== What to produce ==
Nothing belongs in the answer except the lines of the material that include "email".
════════════════════
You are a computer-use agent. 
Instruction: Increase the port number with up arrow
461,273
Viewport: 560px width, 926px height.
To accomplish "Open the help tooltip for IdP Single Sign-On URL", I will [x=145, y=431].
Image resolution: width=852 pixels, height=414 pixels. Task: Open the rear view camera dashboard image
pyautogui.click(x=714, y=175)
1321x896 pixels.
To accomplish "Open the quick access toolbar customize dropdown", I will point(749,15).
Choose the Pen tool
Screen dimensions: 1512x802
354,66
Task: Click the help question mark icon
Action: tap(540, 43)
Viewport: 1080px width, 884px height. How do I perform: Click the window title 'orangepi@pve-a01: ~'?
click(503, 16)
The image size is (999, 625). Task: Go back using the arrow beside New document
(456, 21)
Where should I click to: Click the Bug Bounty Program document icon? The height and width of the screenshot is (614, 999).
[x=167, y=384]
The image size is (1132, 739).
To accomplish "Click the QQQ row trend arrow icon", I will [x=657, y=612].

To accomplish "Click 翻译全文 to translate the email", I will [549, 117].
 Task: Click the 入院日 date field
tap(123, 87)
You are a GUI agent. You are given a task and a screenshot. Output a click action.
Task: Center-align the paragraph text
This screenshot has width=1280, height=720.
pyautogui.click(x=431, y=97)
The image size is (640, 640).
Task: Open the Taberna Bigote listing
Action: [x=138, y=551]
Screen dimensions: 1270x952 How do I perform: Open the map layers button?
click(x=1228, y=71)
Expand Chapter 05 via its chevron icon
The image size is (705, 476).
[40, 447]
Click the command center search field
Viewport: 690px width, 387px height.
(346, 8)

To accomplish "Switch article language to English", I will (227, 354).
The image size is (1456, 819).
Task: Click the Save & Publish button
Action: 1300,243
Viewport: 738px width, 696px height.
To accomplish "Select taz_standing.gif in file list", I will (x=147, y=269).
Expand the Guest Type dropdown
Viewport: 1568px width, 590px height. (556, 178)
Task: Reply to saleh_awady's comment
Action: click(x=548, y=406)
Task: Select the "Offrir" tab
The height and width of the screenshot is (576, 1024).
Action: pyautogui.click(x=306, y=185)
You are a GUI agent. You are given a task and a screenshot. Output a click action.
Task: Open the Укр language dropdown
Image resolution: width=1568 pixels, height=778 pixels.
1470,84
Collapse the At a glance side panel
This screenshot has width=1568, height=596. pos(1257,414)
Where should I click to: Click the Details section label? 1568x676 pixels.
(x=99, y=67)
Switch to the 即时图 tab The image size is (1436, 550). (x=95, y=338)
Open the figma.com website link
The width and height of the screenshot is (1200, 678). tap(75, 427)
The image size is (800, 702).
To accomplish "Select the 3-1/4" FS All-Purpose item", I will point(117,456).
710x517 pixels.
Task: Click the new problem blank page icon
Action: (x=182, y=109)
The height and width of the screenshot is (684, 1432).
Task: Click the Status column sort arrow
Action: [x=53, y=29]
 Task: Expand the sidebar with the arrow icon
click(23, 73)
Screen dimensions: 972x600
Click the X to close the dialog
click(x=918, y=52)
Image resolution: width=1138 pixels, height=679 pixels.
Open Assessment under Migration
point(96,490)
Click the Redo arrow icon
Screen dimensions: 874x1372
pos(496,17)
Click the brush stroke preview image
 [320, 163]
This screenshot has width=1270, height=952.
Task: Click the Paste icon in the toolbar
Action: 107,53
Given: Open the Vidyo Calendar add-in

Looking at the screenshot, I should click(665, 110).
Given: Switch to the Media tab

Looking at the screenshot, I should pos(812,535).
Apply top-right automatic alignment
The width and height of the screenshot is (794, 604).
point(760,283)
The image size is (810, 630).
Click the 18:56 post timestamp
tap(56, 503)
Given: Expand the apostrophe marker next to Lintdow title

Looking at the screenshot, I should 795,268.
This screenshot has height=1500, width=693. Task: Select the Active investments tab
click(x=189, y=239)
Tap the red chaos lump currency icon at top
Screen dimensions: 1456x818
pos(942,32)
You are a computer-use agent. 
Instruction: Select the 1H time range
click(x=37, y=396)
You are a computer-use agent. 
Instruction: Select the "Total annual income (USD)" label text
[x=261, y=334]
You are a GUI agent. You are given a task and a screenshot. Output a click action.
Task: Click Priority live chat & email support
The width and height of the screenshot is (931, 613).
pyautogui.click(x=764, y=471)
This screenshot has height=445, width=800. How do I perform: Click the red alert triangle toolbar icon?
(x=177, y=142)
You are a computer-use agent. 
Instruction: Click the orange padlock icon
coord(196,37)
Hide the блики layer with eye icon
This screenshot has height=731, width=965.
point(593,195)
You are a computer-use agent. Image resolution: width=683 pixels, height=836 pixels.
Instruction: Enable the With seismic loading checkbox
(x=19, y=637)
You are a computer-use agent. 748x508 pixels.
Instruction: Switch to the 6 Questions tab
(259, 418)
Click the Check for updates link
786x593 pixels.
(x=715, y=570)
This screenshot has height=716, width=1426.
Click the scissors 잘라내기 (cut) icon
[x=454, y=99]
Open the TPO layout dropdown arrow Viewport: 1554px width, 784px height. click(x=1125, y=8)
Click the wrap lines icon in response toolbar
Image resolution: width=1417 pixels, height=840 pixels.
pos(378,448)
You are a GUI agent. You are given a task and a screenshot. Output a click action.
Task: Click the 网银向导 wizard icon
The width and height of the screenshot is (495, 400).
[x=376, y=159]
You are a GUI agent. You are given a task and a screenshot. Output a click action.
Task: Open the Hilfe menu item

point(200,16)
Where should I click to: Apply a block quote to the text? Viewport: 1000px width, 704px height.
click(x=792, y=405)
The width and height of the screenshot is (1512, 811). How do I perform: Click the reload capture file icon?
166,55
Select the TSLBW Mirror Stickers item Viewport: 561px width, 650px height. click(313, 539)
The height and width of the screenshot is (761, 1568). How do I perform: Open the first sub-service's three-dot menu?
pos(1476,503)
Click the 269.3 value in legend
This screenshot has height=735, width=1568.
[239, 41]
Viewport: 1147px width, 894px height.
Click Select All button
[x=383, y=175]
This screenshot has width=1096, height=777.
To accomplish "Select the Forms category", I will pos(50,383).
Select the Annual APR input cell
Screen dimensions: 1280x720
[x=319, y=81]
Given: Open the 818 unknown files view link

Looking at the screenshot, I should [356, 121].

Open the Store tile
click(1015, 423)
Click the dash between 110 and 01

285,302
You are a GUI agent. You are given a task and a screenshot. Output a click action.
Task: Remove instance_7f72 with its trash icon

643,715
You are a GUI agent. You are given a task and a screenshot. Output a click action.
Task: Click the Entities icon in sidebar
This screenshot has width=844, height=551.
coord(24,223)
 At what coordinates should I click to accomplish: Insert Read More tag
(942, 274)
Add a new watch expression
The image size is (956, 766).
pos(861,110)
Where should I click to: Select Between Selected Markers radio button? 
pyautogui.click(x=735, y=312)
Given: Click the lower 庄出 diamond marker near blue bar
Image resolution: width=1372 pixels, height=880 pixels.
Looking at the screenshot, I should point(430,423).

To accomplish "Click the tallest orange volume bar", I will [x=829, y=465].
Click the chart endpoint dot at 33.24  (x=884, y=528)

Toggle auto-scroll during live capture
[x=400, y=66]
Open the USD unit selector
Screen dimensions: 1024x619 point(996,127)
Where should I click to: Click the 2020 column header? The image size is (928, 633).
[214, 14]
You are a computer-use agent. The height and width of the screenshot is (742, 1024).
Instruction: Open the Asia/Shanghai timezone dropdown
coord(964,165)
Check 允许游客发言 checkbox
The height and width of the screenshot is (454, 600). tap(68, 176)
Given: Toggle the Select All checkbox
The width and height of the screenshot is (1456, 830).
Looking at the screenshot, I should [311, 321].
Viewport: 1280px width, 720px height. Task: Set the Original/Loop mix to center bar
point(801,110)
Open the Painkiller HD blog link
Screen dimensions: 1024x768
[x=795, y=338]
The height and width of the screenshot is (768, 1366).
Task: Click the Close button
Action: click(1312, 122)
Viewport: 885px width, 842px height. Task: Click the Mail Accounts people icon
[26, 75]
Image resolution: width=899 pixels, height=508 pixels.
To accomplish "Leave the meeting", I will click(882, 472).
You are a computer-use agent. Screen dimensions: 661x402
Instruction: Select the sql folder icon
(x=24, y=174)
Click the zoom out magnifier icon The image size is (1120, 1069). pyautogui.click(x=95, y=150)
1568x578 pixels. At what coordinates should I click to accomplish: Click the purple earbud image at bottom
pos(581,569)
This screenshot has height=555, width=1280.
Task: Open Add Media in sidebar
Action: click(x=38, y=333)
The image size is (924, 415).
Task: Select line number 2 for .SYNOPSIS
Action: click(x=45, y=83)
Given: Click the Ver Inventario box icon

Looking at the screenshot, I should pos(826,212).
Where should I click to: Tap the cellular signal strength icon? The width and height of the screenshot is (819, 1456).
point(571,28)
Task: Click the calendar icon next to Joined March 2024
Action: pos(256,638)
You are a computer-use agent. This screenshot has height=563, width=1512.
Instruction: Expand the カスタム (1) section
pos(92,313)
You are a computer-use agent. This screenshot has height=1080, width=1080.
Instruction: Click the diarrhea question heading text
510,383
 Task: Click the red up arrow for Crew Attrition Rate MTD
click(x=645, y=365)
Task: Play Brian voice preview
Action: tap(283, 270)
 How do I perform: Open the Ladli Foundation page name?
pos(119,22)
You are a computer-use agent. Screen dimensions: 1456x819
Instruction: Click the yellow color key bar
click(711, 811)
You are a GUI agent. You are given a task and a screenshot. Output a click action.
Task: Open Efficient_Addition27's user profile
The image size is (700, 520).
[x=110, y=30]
════════════════════
== Written answer ==
To accomplish "Click 翻译全文 to translate the email", I will [549, 117].
Task: Click Priority live chat & email support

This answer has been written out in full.